Copy the stretch from "It seemed the" through "current solo material." in the passage below about Amy Ray and Angaleena Presley, swapping "applause" for "cheers".

Selected passage ::
**********
It seemed the enthusiastic crowd couldn’t get enough of her full-band Americana aura, with the opening blast of “The Gig That Matters” and the tremolo sweep of “Oyster and Pearl” both drawing explosive applause. Ever the consummate professional, Ray flawlessly restarted “Hunter’s Prayer” after a mid-verse technical glitch by saying, “Now you know the first five lines, so it should be a sing-along now.”

Holding court across the hall in the High Watt was Angaleena Presley, affectionately known as “Holler Annie” to those familiar with her country trio Pistol Annies (which also features Ashley Monroe and Miranda Lambert). However, just as with Amy Ray, Presley kept the spotlight on her current solo material.
**********
Data ::

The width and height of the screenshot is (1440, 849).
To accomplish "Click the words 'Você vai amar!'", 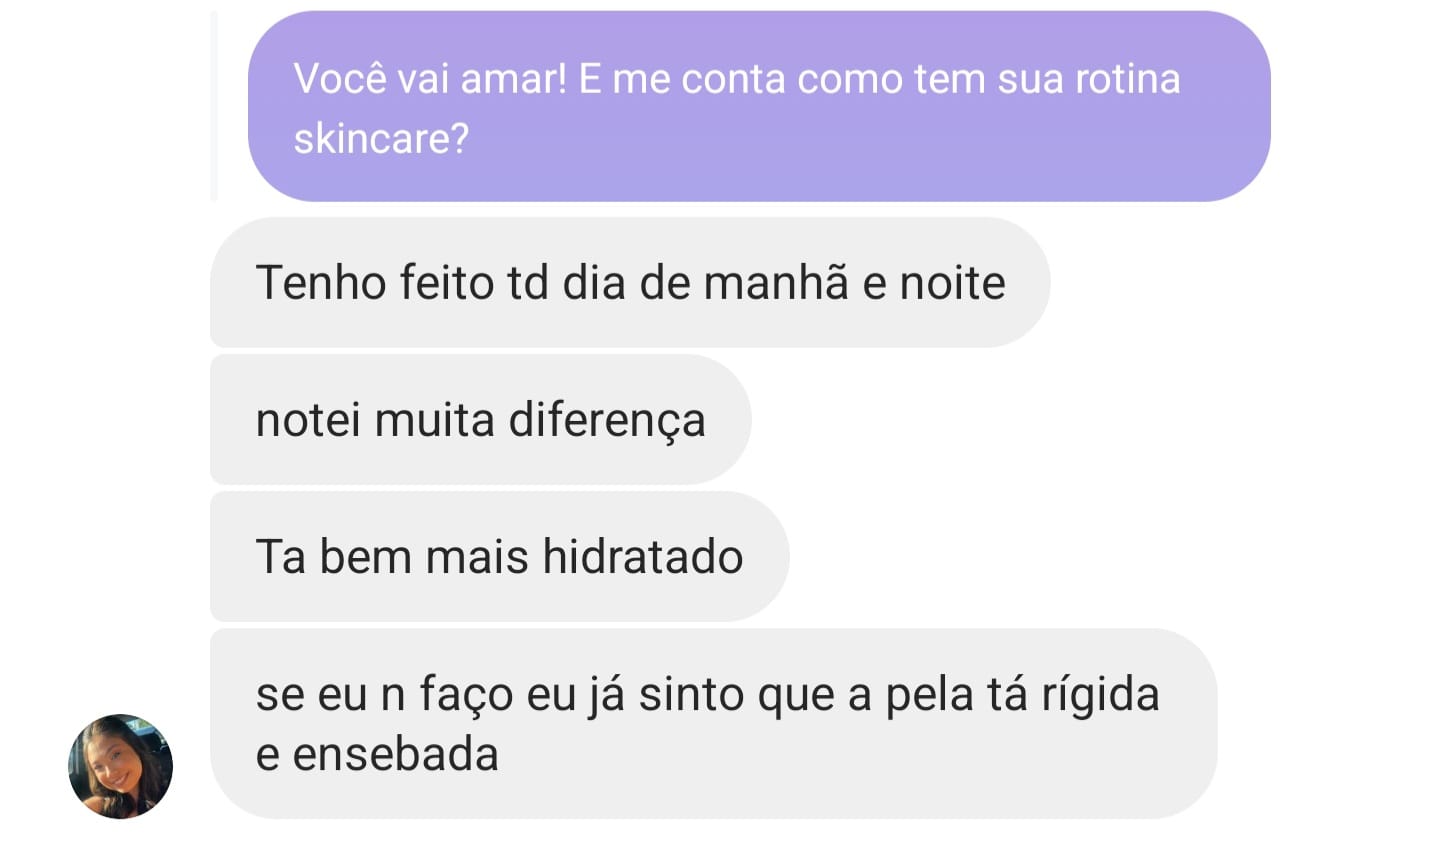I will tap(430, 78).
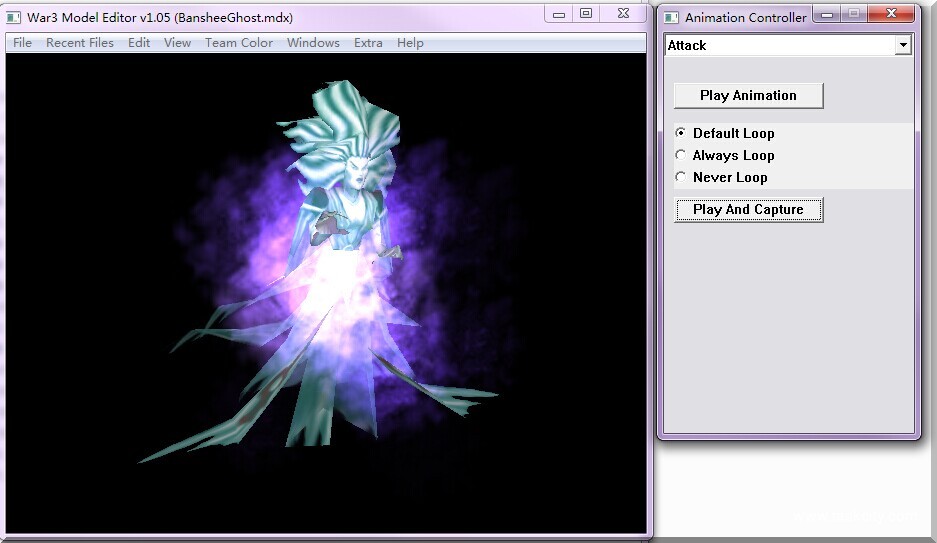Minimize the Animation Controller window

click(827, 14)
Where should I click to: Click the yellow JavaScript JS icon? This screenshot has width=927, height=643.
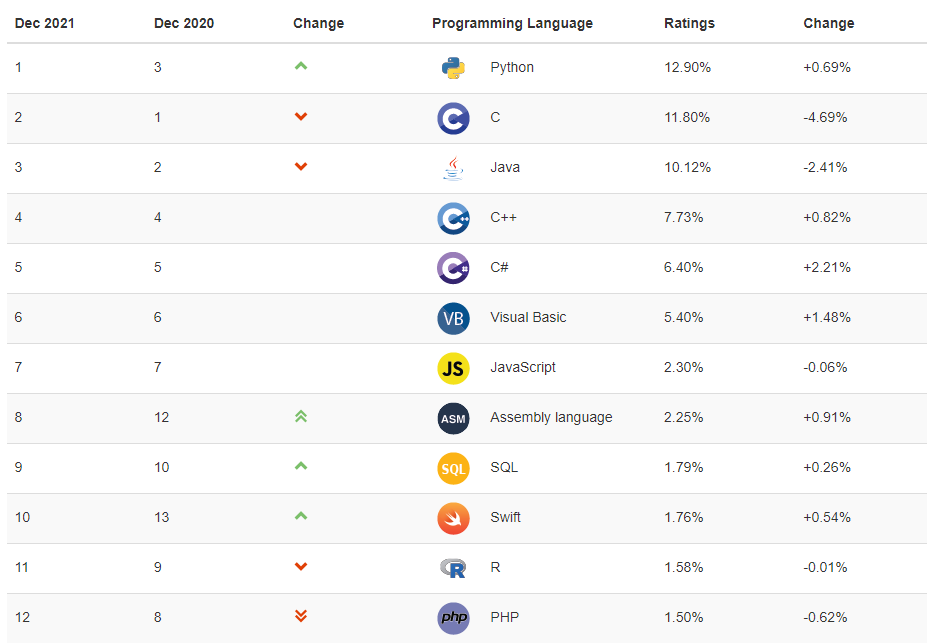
**********
Solution to this task ::
It seemed the enthusiastic crowd couldn’t get enough of her full-band Americana aura, with the opening blast of “The Gig That Matters” and the tremolo sweep of “Oyster and Pearl” both drawing explosive cheers. Ever the consummate professional, Ray flawlessly restarted “Hunter’s Prayer” after a mid-verse technical glitch by saying, “Now you know the first five lines, so it should be a sing-along now.”

Holding court across the hall in the High Watt was Angaleena Presley, affectionately known as “Holler Annie” to those familiar with her country trio Pistol Annies (which also features Ashley Monroe and Miranda Lambert). However, just as with Amy Ray, Presley kept the spotlight on her current solo material.